Dr. AuBuchon reports that an electronic approach was previously represented in the I-Trac system, which had been marketed by Immucor. A newer version of this system (with improvements) is now known as PatientSafe-TransfuseID (for recipient identification and tracking) and -SpecimenID (for specimen labeling). It is marketed by AMTSystems. The system uses a PDA fitted with a barcode reader to interpret a barcoded patient wristband and generate, through a portable printer, a (legible and complete!) sample label right at the bedside. The same unit can compare the identities of the potential recipient and the intended recipient (as stated on a bar coded unit label) immediately prior to transfusion. Dr. Gerald Sandler of Georgetown University has reported that this system was well accepted by nursing staff on medical wards. At DHMC, we, too, found that it would work well on medical wards or for the transfusion of outpatients. However, DHMC's anesthesiologists were unwilling to give up the Blood-Loc system because, as they stated, "We have to use it." They were concerned that, in a moment of crisis or time pressure, they would simply attempt to read the information on the unit label by eye rather than taking the few seconds necessary to document the match electronically. The mechanical barrier system had to be reckoned with or there would be no transfusion.
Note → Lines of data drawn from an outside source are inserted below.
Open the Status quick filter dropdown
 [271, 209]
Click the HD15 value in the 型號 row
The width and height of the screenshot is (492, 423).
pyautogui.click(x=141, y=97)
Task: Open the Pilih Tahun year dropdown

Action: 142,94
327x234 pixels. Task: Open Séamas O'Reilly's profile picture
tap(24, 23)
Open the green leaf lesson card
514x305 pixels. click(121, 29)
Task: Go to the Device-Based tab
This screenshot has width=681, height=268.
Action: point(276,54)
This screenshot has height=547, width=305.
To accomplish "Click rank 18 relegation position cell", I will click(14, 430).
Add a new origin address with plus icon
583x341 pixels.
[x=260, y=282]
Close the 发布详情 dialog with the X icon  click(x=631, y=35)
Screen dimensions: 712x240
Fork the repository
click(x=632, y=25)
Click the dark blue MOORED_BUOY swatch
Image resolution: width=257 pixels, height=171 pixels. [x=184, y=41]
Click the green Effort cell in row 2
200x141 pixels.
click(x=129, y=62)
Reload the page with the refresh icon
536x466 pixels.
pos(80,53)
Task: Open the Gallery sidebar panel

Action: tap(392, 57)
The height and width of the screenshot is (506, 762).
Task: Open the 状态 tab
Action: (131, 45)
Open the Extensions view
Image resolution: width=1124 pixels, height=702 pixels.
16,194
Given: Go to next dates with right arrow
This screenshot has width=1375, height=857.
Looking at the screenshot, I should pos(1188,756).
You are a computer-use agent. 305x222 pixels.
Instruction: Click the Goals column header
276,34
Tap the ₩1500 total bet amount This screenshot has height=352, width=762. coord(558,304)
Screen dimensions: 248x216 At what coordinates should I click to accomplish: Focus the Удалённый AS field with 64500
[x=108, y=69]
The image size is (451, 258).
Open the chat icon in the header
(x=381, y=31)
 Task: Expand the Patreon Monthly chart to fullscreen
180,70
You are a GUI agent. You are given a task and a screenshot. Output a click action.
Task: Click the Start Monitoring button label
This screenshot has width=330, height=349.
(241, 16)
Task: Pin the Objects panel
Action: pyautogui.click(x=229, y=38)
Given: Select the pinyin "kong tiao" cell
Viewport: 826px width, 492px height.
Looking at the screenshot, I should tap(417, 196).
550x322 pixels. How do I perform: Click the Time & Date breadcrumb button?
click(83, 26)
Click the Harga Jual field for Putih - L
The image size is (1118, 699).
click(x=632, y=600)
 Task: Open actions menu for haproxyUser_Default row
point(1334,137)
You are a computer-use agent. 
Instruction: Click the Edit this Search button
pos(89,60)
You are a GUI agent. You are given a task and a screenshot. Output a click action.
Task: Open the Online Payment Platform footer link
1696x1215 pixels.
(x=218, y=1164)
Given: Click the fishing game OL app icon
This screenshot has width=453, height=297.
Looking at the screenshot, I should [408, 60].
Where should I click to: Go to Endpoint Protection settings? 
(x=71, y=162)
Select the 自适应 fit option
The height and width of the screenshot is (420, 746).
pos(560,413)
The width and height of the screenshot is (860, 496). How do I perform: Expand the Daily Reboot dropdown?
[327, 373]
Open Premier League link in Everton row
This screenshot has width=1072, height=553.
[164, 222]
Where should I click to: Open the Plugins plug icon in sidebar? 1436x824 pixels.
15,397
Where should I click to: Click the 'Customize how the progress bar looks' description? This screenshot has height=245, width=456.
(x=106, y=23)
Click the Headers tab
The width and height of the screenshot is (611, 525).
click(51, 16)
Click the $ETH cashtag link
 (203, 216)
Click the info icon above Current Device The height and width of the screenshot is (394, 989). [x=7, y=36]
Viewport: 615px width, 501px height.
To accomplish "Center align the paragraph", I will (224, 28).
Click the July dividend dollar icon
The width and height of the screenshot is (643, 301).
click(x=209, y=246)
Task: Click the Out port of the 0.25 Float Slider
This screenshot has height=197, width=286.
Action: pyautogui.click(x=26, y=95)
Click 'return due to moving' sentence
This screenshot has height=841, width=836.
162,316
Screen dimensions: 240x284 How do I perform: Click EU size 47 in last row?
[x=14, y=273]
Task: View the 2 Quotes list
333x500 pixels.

Dr. AuBuchon concludes: "This highlights a key feature of the protocol of either of these systems They must be used routinely, without fail, in all circumstances where mistransfusion is a possibility or a risk. If options are given not to use the system, the situations where mistransfusion are most likely to occur - in the OR and the ER, for example - will be those where the safety systems are not used, and they will not deliver their benefit. At DHMC, we use the Blood-Loc system for 'all' RBC transfusions with the exception of Group O Rh negative units released using our "block release" protocol for emergency transfusion. Obviously, these units represent little risk if mistakenly transfused to the wrong recipient. (Furthermore, their unique paperwork identifies them as part of an emergency transfusion of uncrossmatched blood, and this also serves to alert the transfusionist so that mistransfusion is unlikely in a simultaneous but more routine circumstance.)


The following comments have been received.

ADDENDA Dec. 31, 2003

  1. Gregory Francis of Korchek Technologies comments: "There are other systems available on the market for correctly identifying patients at the bedside. We currently have a system, CareChek, that uses barcode scanning at the bedside. The system comes in 3 modules: Specimen Collection, Blood Product Administration, and Medication Administration. The advantage of using a computerized system over ID banding or a physical barrier system is the ability to electronically record required data associated with a transfusion. Computerized systems should not only improve the patient identification process but also improve documentation of vital signs, appearance of unit, etc.

    Both types of systems have advantages and disadvantages, and each institution should evaluate all systems available to determine what works best for them. Technology has improved in all areas of health care and we should take advantage of it to improve the safety of transfusion medicine."